Engineering Contradictions & Design Principles
Engineering Contradiction Analysis
1Productivity
If robots operate independently to complete tasks, then each robot can autonomously perform its assigned tasks, but redundant tasks are performed by different robots at different times and resource utilization is suboptimal
Solution Approach 1:
The patent merges the operations of multiple independent robots into a coordinated fleet that shares sensory information and task assignments. The robot fleet manager consolidates task requests from multiple robots and redistributes them optimally, combining individual robot capabilities into a unified system that eliminates redundant tasks and improves overall productivity.
Solution Approach 2:
The system implements continuous feedback loops where robots share sensory information about their current tasks, battery levels, and environmental observations with the robot fleet manager. This real-time feedback enables dynamic task redistribution and coordination, allowing the system to adapt to changing conditions and optimize resource utilization across the entire fleet.

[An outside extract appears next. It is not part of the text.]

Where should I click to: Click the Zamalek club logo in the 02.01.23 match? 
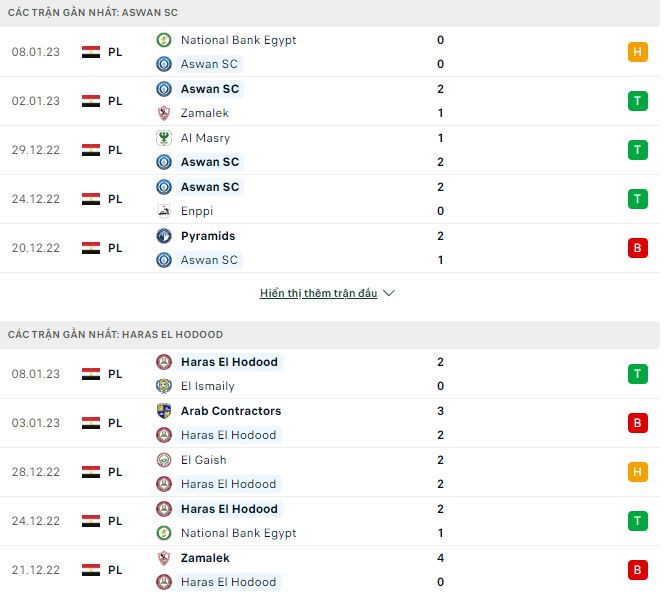coord(164,113)
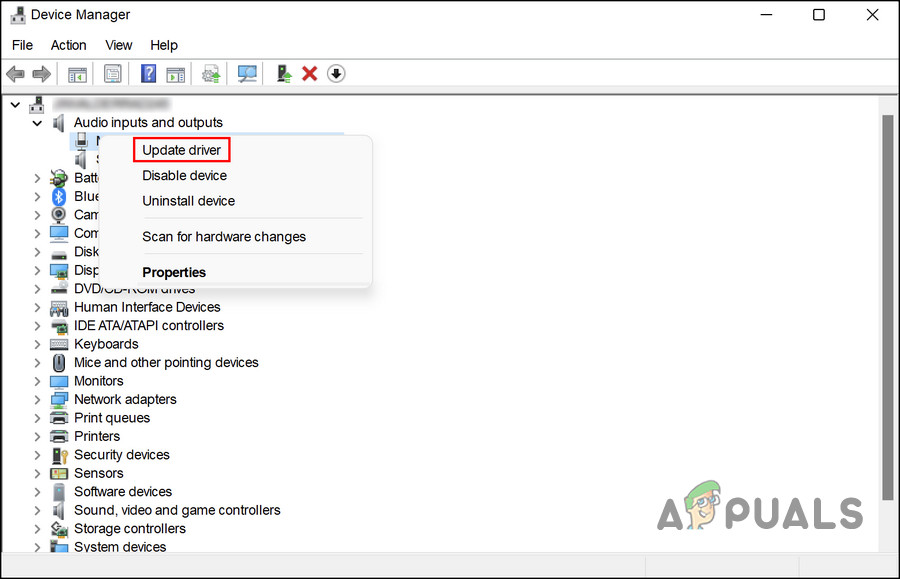
Task: Collapse the Audio inputs and outputs category
Action: coord(37,122)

2Adaptability or versatility
If robots operate independently without coordination, then system complexity is reduced, but resource availability and task optimization are limited
Solution Approach 1:
The robot fleet manager serves as an intermediary between individual robots and the central facility manager. It receives high-level task assignments from the facility manager and translates them into coordinated sub-tasks for individual robots, while also acting as a mediator for sensory information sharing. This intermediary layer enables complex coordination without requiring direct complex interactions between all robots.
Solution Approach 2:
The system segments the control architecture into hierarchical layers: the facility manager handles high-level facility-wide coordination, the robot fleet manager handles robot-specific task allocation and sensory sharing, and individual robots handle execution. This segmentation allows each layer to manage complexity at its appropriate level while maintaining overall system adaptability.
3Productivity
If robots do not share sensory information, then communication overhead is minimized, but collective decision-making and optimization are impaired
Solution Approach 1:
The shared sensory information system serves multiple functions simultaneously: it enables task coordination, provides environmental awareness for safety, supports dynamic task redistribution, and facilitates collective optimization. By making sensory data universally accessible to the robot fleet manager and relevant robots, the system achieves multiple goals without requiring separate communication channels for each function.
Data Source
AI summary
Increased robotic sophistication and more efficient autonomous operation is implemented by providing separate physical autonomous robots shared and remote access to the sensory array and information from the sensory array of one another. Each robot can access a sensor of any other robot, or scans or other information obtained from the sensor of any other robot. The robots leverage the shared sensory access in order to perform batch order fulfillment, dynamic rearrangement of item or tote locations, and opportunistic charging. These coordinated robotic operations based on the shared sensory access increase the efficiency and productivity of the robots without adding resources or hardware to the robots, increasing the speed of the robots, or increasing the number of deployed robots.